Initial public offerings, with the exception of Lyft (LYFT) , have made remarkable gains in the early days of public investment so far in 2019.
While the adulation is piled onto executives at present, the implications are a bit worrying. First of all, almost none of the names above are profitable and are only engaging investors on a hope that the companies will make money some day.
“Zoom and the other big deal today [Thursday], Pinterest, are taking too much capital out of the market and into these two stocks,” Action Alerts PLUS portfolio manager Jim Cramer warned. “There’s just not enough money chasing hotness. It never ends well even as this could be considered day one of the irrational exuberance of this market.”
With the Nasdaq at all-time highs, it’s a bit reminiscent of 1999.

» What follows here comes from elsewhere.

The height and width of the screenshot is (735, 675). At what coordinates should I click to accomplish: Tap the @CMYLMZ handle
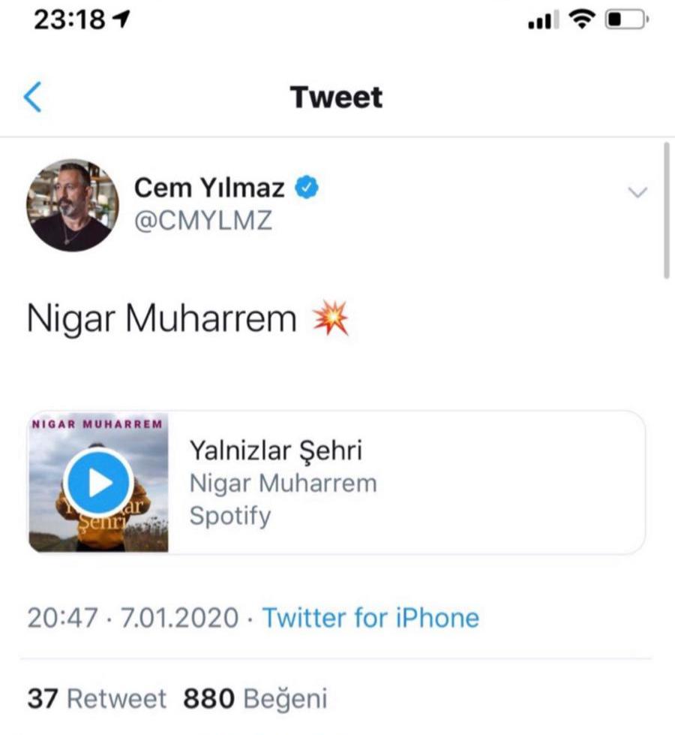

According to Zacks, 1998 brought 363 new companies to market. In 1999, that roared to an all-time record of 510 IPOs. While we’re not to that level, the amount of money being thrown around on blockbuster deals is comparable.
The percentage of loss-making companies listing shares for the first time has reached tech bubble proportions of about 80% of all IPOs. Bernstein: pic.twitter.com/GK9DuPcvUz
— Tracy Alloway (@tracyalloway) April 18, 2019
From 1998 to the first quarter of 2000, the Nasdaq Composite marked a nearly 400% gain as everyone wanted to get in on new tech companies, regardless of valuations or earnings potential. By the close of 2002, the index was down nearly 80% from its highs. For investors piling in at the index’s peak, it would take 15 years simply to break even.
While I am far from awaiting the IPO apocalypse, the money chasing these new names is demonstrably irrational.
The most pressing issue stemming from this is the question of just how much more irrational optimism is out there for names like Uber, Slack, Palantir, and possibly Airbnb.
That may force many of these names to front load their listings to make sure they aren’t last to market when much of the money is dried up. They can’t all be winners in that situation. For longer-term investors, not all of them can make money. With valuations in the billions, that’s a lot of money to wipe off the table.
On the other side of this coin, it’s taking capital potentially away from existing tech names as investors chase unicorns. That’s not a good brew for investors in high-tech names who may have lost their shine amid the IPO excitement.
The bottom line is that the getting is good for just about any company heading to market now. But the lack of concern for net losses can’t last forever.